In the gallery, a juror tapped his pen while lawyers traded hypotheticals. What Musk is asking the court to do

Musk’s requested remedies are dramatic. He wants Sam Altman and Greg Brockman removed, $130 billion (≈ €120 billion) redirected to the nonprofit, and OpenAI returned to nonprofit status. That demand is enormous compared with his original $38 million (≈ €35 million) donation.

This suit is a rusted compass, pointing back at the donor. It reframes the dispute as a moral and financial wrong that only a court can correct. But legally, the compass may be pointing in the wrong direction: remedies that upend corporate structures and shift hundreds of billions require clear legal authority and measurable harm.

What remedies is Musk seeking in the lawsuit?

He seeks removal of current leaders, reallocation of roughly $130 billion (≈ €120 billion) from the for-profit entity to the nonprofit arm, and a full reversion of OpenAI to charitable status. Those remedies carry enormous practical and regulatory complications, and they explain why the California attorney general declined to join—this is a state-level enforcement area.

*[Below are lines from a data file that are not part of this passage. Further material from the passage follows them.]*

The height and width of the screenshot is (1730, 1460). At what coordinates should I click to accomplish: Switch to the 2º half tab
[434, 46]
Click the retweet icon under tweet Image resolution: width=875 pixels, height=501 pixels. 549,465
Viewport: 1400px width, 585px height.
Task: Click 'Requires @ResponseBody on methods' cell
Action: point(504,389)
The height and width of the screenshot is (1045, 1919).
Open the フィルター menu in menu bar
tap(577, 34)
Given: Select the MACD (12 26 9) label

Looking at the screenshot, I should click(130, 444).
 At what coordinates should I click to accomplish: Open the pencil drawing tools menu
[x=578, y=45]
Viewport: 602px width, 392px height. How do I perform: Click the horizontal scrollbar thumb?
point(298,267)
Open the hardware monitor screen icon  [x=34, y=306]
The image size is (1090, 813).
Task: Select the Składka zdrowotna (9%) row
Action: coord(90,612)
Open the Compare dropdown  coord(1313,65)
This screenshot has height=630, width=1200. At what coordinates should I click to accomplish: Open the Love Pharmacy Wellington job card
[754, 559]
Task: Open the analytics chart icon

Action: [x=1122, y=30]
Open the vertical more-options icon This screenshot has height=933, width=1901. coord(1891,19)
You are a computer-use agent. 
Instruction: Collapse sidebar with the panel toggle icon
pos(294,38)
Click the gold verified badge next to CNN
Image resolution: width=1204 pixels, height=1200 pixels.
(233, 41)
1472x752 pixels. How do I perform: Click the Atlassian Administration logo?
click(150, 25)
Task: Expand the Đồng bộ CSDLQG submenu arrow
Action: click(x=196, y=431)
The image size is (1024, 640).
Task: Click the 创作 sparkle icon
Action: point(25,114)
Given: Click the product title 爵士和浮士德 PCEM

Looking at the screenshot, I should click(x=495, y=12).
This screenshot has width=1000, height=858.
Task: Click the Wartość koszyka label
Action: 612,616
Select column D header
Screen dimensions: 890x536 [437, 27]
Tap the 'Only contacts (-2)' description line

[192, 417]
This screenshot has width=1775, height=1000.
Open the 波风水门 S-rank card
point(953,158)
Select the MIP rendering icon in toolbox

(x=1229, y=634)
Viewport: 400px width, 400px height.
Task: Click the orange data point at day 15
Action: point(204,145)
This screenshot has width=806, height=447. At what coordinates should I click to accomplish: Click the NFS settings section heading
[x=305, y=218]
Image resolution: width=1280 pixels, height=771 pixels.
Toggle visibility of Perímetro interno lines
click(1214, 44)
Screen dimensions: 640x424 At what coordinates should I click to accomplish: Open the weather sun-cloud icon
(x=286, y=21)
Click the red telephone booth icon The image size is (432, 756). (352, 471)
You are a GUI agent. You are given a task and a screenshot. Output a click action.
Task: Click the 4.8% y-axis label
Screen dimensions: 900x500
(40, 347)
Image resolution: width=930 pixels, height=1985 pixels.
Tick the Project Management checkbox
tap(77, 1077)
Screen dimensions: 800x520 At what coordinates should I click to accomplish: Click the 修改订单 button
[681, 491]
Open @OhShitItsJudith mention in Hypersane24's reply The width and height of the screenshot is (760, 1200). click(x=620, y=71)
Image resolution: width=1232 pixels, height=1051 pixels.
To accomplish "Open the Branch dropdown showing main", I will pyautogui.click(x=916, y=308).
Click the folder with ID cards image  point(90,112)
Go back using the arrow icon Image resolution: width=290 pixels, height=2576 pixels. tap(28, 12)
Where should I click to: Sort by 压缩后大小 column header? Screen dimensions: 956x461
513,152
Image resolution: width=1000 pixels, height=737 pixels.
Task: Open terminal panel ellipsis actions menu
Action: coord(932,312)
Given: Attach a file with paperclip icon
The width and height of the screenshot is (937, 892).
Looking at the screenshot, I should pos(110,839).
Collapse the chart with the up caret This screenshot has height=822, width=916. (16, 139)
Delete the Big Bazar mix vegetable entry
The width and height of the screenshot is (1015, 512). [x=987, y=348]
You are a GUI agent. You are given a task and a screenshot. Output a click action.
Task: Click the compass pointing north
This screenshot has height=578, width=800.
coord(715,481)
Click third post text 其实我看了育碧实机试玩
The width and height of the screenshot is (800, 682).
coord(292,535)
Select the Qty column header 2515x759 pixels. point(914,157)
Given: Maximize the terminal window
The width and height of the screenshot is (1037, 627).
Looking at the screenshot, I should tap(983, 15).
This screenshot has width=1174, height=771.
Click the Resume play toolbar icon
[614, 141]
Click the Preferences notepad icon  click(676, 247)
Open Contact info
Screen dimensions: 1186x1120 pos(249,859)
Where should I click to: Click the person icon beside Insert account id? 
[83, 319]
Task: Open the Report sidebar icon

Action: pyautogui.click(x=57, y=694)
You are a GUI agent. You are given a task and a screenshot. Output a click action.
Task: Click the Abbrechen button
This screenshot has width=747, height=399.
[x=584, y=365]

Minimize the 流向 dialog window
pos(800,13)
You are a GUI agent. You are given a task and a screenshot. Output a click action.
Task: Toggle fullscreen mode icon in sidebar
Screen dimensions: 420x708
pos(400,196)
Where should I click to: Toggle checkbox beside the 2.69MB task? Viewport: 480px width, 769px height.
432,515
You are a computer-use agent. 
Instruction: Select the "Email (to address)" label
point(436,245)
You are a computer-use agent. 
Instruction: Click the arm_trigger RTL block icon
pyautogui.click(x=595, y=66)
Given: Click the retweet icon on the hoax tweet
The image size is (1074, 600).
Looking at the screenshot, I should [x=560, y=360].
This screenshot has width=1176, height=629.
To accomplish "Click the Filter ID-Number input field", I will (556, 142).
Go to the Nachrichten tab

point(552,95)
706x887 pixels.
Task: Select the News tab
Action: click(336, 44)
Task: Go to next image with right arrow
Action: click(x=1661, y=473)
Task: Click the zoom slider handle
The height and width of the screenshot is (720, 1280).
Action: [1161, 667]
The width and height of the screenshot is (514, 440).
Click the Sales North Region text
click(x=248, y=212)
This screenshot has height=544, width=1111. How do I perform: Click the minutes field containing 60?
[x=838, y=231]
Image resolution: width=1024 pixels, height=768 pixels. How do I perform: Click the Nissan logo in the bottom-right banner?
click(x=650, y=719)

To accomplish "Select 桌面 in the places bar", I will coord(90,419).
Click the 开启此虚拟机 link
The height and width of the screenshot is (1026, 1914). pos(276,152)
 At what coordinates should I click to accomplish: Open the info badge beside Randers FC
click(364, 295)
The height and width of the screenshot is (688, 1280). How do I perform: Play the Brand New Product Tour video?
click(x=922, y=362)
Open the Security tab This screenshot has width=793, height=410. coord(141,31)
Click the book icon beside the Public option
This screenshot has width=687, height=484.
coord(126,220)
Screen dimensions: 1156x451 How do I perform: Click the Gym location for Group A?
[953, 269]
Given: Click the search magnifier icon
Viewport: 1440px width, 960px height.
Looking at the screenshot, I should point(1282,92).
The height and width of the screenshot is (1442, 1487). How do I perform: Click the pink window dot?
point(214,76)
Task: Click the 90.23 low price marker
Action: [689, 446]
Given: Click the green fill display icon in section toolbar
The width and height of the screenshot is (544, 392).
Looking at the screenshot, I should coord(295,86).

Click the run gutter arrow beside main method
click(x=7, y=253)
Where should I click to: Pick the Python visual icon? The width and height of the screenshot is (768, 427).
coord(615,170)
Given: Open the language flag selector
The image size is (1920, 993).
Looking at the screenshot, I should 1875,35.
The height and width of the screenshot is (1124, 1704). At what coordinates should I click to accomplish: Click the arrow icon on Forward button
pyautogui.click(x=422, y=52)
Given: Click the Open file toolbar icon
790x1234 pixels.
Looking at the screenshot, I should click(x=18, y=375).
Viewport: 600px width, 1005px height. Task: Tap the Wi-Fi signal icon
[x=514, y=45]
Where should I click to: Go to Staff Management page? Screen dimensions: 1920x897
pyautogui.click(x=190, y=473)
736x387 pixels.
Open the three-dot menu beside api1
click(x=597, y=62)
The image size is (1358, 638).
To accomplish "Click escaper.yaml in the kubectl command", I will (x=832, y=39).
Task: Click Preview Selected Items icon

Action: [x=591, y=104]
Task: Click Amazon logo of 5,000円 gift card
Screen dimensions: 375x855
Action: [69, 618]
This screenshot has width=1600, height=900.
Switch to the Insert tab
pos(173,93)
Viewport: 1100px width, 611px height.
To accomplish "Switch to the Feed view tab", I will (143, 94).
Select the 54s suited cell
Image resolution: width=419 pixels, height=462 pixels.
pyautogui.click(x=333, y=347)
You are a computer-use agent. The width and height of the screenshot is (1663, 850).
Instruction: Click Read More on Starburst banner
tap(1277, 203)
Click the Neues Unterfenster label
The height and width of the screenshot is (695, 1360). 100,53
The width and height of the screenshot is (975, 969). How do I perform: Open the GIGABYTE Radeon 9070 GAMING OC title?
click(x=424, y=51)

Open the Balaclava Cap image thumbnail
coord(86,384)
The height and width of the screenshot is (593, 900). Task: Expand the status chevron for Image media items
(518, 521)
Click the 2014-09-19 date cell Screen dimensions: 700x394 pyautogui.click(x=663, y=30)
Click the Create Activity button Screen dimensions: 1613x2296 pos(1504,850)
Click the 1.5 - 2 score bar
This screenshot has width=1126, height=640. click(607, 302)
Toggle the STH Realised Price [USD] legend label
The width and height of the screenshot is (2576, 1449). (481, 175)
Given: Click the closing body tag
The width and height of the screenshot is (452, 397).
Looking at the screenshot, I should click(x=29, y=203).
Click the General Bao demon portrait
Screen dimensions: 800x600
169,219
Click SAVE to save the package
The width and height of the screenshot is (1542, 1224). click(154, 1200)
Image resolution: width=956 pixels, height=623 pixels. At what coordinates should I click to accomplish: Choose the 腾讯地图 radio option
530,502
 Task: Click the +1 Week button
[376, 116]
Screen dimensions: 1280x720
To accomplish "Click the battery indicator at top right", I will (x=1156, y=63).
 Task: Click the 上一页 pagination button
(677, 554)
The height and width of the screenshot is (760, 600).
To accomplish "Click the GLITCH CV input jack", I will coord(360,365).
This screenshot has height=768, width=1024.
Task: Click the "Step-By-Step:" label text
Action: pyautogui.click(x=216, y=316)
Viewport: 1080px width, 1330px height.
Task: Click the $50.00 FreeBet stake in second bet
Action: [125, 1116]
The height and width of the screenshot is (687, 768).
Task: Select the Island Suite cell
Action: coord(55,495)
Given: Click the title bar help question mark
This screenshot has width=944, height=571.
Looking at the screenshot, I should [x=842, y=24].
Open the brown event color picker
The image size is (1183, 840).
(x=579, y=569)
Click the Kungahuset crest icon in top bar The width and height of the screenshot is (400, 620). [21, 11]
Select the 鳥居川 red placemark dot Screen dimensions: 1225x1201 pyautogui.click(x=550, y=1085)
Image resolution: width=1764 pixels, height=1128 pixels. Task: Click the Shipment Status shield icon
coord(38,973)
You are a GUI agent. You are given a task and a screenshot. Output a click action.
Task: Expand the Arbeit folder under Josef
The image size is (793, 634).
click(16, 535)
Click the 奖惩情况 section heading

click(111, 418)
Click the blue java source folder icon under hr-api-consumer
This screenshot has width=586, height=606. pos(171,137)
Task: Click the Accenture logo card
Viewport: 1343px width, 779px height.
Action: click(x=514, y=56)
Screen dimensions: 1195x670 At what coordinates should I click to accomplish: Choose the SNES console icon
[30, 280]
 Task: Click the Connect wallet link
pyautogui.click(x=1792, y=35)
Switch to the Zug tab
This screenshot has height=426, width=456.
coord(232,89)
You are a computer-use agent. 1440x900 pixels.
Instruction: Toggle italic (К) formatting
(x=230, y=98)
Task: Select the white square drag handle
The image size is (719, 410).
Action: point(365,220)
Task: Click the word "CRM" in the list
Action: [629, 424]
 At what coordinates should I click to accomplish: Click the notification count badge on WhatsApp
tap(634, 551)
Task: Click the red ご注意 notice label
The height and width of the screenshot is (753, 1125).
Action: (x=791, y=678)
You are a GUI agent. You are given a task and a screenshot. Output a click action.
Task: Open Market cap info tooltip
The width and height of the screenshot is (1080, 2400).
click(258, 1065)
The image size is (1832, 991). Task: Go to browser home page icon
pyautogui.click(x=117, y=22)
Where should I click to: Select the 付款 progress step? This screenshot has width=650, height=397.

You should also watch the courtroom dynamics: a nine-person jury will hear evidence, but Judge Yvonne Gonzalez Rogers will issue the decision that matters most. The jury’s view can inform the judge, but the judge controls legal standing and equitable remedies.

I’ve been reporting court testimony for years; when a witness confesses personal error on the stand, it’s a strategic play as much as an emotional moment. You and I can hear the regret, but the law reads the record differently.

Which matters more here—the moral story Musk tells, or the legal rules that may prevent him from getting the sweeping fix he wants?